Khan too says he and his congregants have endured their fair share of racism, citing incidences of bus drivers closing their doors to passengers wearing the hijab, a man throwing hot coffee on a woman wearing a hijab and some being told they won't be served in certain stores.
Khan's mosque was itself subjected to hateful online comments in October after it filed a noise and litter complaint against a neighbouring brew pub, a dispute centred on public urination and trash, not faith.
But Khan says acceptance is growing and Nova Scotia is catching up to larger, more ethnically diverse cities like Toronto.
Others say Nova Scotians' overwhelming response to the plight of Syrian refugee families fleeing their war-torn country highlights a more typical attitude to the province's growing diversity.

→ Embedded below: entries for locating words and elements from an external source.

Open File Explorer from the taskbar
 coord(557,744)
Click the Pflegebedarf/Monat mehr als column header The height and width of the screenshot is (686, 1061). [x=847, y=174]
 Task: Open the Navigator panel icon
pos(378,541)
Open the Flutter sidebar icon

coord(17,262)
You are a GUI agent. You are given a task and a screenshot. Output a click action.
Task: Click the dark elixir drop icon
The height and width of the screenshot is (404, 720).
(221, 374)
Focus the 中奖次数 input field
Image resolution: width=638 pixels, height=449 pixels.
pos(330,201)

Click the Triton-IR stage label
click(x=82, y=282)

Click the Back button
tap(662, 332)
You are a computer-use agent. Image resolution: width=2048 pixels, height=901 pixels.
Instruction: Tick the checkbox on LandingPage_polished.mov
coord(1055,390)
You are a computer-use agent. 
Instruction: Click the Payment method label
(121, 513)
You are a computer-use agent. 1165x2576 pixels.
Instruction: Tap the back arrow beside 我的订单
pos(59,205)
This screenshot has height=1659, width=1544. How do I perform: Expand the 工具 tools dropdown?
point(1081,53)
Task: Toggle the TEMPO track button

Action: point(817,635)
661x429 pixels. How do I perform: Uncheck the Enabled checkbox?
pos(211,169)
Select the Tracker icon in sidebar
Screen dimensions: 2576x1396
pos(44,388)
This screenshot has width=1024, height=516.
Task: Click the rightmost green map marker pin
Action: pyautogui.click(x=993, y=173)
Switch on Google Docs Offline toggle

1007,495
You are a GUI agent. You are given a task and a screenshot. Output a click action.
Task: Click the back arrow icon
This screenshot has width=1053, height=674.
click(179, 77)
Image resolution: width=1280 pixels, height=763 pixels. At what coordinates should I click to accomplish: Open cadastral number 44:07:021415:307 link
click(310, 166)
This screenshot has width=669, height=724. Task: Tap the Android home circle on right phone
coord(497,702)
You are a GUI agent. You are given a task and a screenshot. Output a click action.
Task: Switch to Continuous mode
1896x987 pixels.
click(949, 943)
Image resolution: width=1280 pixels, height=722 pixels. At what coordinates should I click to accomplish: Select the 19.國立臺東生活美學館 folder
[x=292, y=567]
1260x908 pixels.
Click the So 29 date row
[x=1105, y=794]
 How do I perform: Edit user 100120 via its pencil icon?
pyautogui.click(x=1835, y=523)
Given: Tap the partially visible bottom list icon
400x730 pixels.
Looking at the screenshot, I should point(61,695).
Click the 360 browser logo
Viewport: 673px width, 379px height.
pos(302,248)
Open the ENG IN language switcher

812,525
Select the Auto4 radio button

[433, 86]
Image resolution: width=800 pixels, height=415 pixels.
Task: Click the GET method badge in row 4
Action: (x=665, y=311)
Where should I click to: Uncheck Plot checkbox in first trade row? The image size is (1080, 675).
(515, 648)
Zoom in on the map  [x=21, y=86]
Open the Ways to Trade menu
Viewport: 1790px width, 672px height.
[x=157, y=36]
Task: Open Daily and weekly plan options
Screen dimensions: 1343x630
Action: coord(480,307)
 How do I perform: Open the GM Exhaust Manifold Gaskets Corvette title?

Immigration Minister Lena Diab said she was stunned by the generosity of residents who dropped off thousands of bags of clothes, furniture and other items when the call was put out to help arriving Syrians late last year.
"I tell you, the last three years in my Immigration portfolio I have never seen Nova Scotians so welcoming and so open-minded and kind-hearted in all of my life -- they get it, they really get it," said Diab, whose father immigrated to Canada from Lebanon.
"Diversity brings strength and we welcome that."